Records contained in a dataset:
☆ ☆ ☆

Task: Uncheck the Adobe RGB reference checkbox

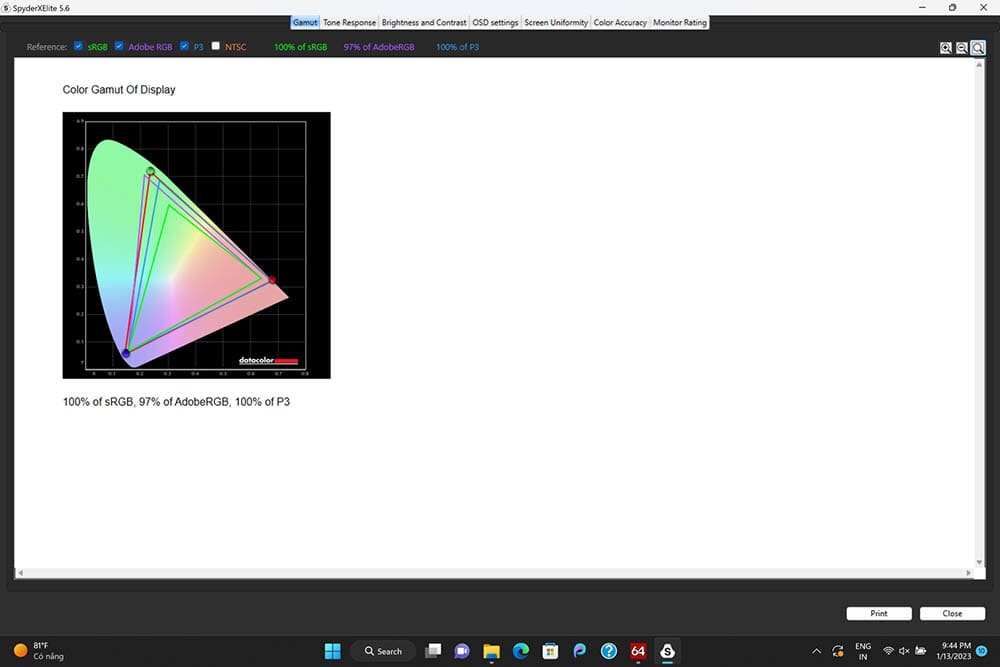Action: pyautogui.click(x=120, y=46)
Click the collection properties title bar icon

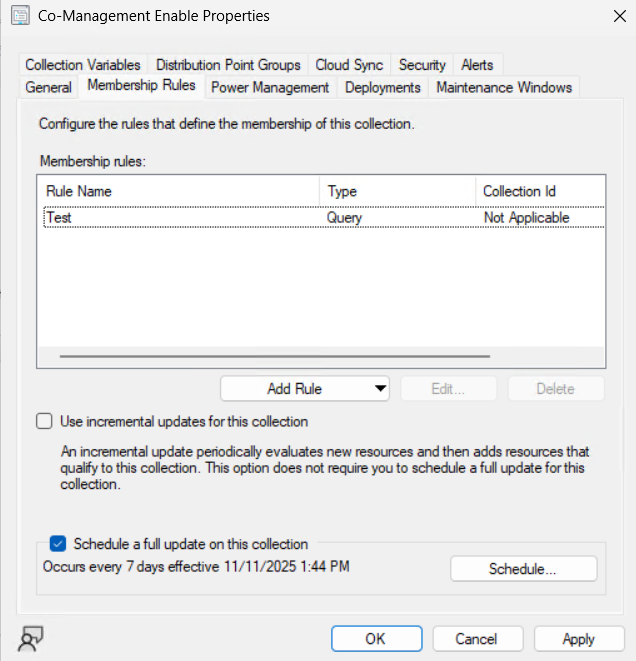pyautogui.click(x=19, y=16)
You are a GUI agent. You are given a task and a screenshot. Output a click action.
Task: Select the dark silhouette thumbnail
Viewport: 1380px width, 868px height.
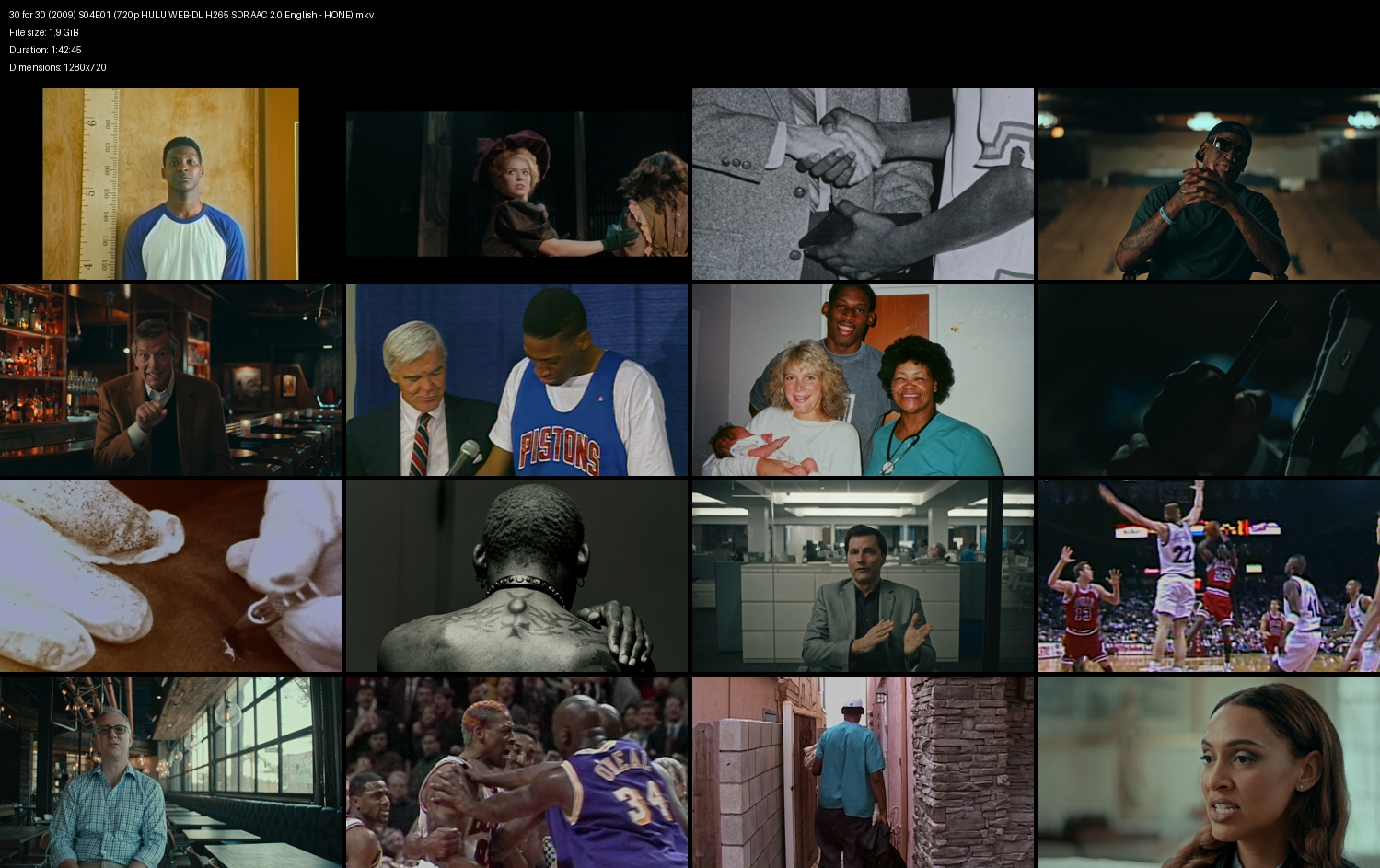pyautogui.click(x=1209, y=380)
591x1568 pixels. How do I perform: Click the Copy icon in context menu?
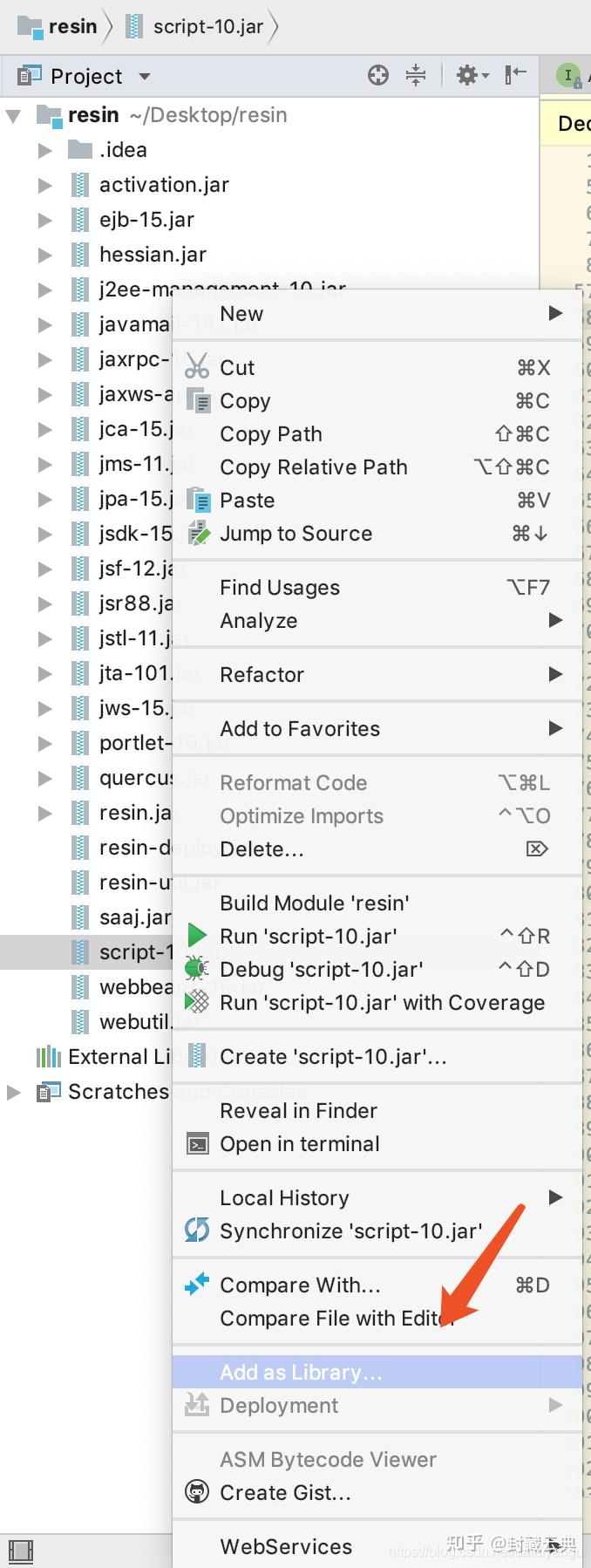click(x=197, y=400)
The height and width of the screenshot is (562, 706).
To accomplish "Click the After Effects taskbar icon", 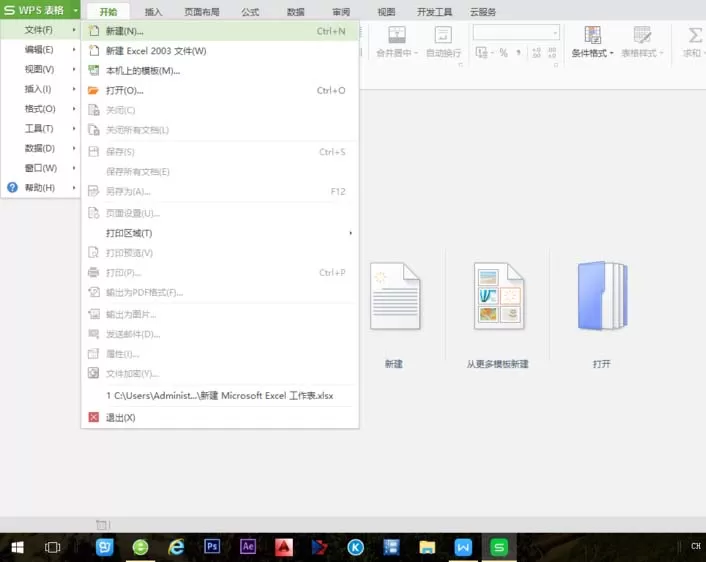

☆ ☆ ☆

■ Exercise description ■
The records above should be retyped in full and exactly; omit the pictures.

■ Answer to the exercise ■
Task: Uncheck the Adobe RGB reference checkbox

Action: pyautogui.click(x=120, y=46)
Click the collection properties title bar icon

pyautogui.click(x=19, y=16)
You are a GUI agent. You are given a task and a screenshot. Output a click action.
Task: Select the dark silhouette thumbnail
Viewport: 1380px width, 868px height.
pyautogui.click(x=1209, y=380)
591x1568 pixels. How do I perform: Click the Copy icon in context menu?
click(x=197, y=400)
The height and width of the screenshot is (562, 706).
To accomplish "Click the After Effects taskbar icon", 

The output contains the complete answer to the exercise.